In 1988, Koei established a North American subsidiary, Koei America Corporation, in California. This subsidiary localized Koei games for export to all territories outside Japan, and even produced original games and concepts with the leadership of designer Stieg Hedlund. These games included Liberty or Death, Celtic Tales: Balor of the Evil Eye, Gemfire, and Saiyuki: Journey West. After Hedlund's departure, this subsidiary ceased game development in 1995, focusing instead on localization, sales, and marketing.

Though none of Koei's historical simulations achieved mass market success, they acquired a loyal cult following that allowed them to remain profitable. They could reliably predict how many copies of their games would sell. This was especially important during the cartridge era; a surplus of unsold cartridges of a single game was often enough to bankrupt a company.

A Canadian subsidiary, Koei Canada, Inc., was established in early 2001, and a European subsidiary, Koei Limited, was established in early 2003 in Hertfordshire, United Kingdom. Koei also maintained subsidiaries in mainland China, Korea, Taiwan, and Lithuania. Koei later established a Singapore branch for game development, such as Sangokushi Online.

Koei's Ruby Party division specializes in games labeled as 'Neoromance', which are GxB dating sims usually with extra side-quests. Out of the three Neoromance series, the best known is Angelique, which had been in production since 1994. Harukanaru Toki no Naka de is a newer Neoromance hit, with many sequels and an anime television series. The newest game in the series, Kin'iro no Corda, gained popularity partially because the manga series it was based on had recently been licensed by Viz for English language publishing. An anime television series based on it began airing in October 2006. A sequel was also released on the PlayStation 2 in March 2007.

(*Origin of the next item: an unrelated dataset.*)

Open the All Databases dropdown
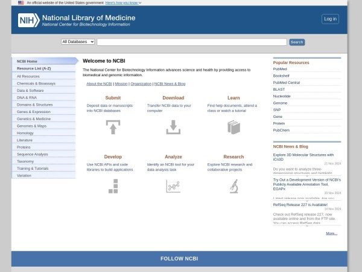Viewport: 362px width, 272px height. pyautogui.click(x=78, y=42)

On September 4, 2008, Koei announced that it was in talks to purchase ailing competitor Tecmo. They agreed in November 2008 to merge on April 1, 2009, to form Tecmo Koei Holdings. On January 26, 2009, the two companies approved the merger. The holding company formed on April 1, 2009, as planned.

Koei changed its name to Tecmo Koei Games on April 1, 2010, by absorbing Tecmo. Koei's subsidiaries in the United States, Europe, and Korea already had their names changed months before their Japanese parent company. The developing operations of the original Koei and Tecmo companies were spun off on March 15, 2010, as new separate subsidiaries under the names of Koei Co. Ltd and Tecmo Co. Ltd, respectively. They were both absorbed the following year by Tecmo Koei Games, on April 1, 2011. On July 1, 2014, Tecmo Koei Games was renamed Koei Tecmo Games.